Page -
Wears The Trousers magazine | a women in music compendium
RECENT REVIEWS
  • Hilly Eye • Reasons To Live
  • Bleeding Rainbow • Yeah Right
  • Marianne Faithfull • Broken English (Deluxe Edition)
  • Torres • Torres
  • Lisa Loeb • No Fairy Tale
SEE ALL REVIEWS

Stevie Nicks • Crystal Visions: The Very Best Of

September 24, 2007 by Chris McCrudden in Record Reviews

n_lp_stevienicks_07

Stevie Nicks
Crystal Visions: The Very Best Of

One of the first women ever to receive the ill-starred title ‘Queen Of Rock ‘n’ Roll’ from Rolling Stone magazine, Stevie Nicks’s long career in the music business has mirrored its own progress from Summer of Love innocence to corporate experience. Going from folky idealism to mainstream success (and excess) as part of troubled behemoth Fleetwood Mac, she emerged as a solo artist in the ‘80s with a series of solo albums which trod a fine line between inspired and naff.

[Rows on where targets appear]
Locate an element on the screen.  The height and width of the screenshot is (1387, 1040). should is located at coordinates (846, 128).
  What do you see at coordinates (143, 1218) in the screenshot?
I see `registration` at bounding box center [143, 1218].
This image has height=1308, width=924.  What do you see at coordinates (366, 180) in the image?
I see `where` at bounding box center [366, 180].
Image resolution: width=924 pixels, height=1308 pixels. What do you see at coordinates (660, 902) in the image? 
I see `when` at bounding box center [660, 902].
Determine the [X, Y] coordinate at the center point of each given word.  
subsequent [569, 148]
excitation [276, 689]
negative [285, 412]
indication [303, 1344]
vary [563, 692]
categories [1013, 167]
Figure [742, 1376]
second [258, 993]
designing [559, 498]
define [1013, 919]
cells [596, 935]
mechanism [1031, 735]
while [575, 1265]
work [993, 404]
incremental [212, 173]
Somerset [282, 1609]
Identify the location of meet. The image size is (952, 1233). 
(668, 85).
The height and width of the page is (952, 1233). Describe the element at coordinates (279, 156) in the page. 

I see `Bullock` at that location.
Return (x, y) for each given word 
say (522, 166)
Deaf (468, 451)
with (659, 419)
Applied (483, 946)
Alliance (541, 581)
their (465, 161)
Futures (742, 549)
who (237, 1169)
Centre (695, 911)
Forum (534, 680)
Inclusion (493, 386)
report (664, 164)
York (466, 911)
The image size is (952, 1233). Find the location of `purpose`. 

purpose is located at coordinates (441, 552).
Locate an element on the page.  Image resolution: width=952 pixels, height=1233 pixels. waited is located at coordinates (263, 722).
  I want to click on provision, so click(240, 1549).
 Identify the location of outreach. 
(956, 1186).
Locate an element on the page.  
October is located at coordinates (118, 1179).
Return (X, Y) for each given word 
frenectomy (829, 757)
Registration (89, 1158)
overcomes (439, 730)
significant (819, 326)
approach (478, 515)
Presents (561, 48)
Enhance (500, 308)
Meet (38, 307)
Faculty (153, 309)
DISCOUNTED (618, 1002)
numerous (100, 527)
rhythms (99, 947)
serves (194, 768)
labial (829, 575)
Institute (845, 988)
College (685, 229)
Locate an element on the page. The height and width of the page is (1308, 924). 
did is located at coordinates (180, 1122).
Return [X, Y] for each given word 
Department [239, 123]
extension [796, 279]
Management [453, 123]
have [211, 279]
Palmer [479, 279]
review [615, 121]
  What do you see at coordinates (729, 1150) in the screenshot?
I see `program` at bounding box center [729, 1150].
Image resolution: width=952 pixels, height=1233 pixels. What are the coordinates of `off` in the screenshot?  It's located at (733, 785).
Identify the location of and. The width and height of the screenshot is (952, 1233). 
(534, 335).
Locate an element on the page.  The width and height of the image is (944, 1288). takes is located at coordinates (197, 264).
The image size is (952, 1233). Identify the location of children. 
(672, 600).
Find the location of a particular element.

What the task requires -
Pick up the Stevie Nicks album review above where it stops and carry on writing it.

Result for this exercise -
Crystal Visions is Nicks’s third career retrospective in just over a decade and, while it seeks to avoid repetition by mixing familiar hits with newer and live material, the result feels oddly compiled. Dating from a time when age and a combined cocaine and synthesisers habit had started to turn her kittenish voice into a rasp, ‘Edge Of Seventeen’, ‘Stand Back’ and ‘Rooms On Fire’ mould thrilling music from the unmalleable clay of soft rock. More recent efforts such as ‘Planets Of The Universe’ and ‘Sorcerer’ feel joyless in comparison, however, swapping fuck-you self-importance for her rather chewy brand of earth-mother songwriting.

The value to fans of live and re-recorded versions of Nicks’s classics is also a mixed blessing. The addition of Mac songs ‘Rhiannon’ and ‘Dreams’ may be a welcome reminder that few artists could be as haunting, but it also suggests that the multi-songwriter line-up that caused so much personal tension within Fleetwood Mac made for better quality control than Nicks ever showed on her own. ‘Dreams’ makes it onto the disc in its 2005 re-recording with Deep Dish, which ditches the original’s mystery and sensuality in favour of a limp trance makeover. ‘Rhiannon’ fares better, however, in an extended live version which shows that, while she might have lost more than a few top notes, Nicks is still capable of putting on a good show.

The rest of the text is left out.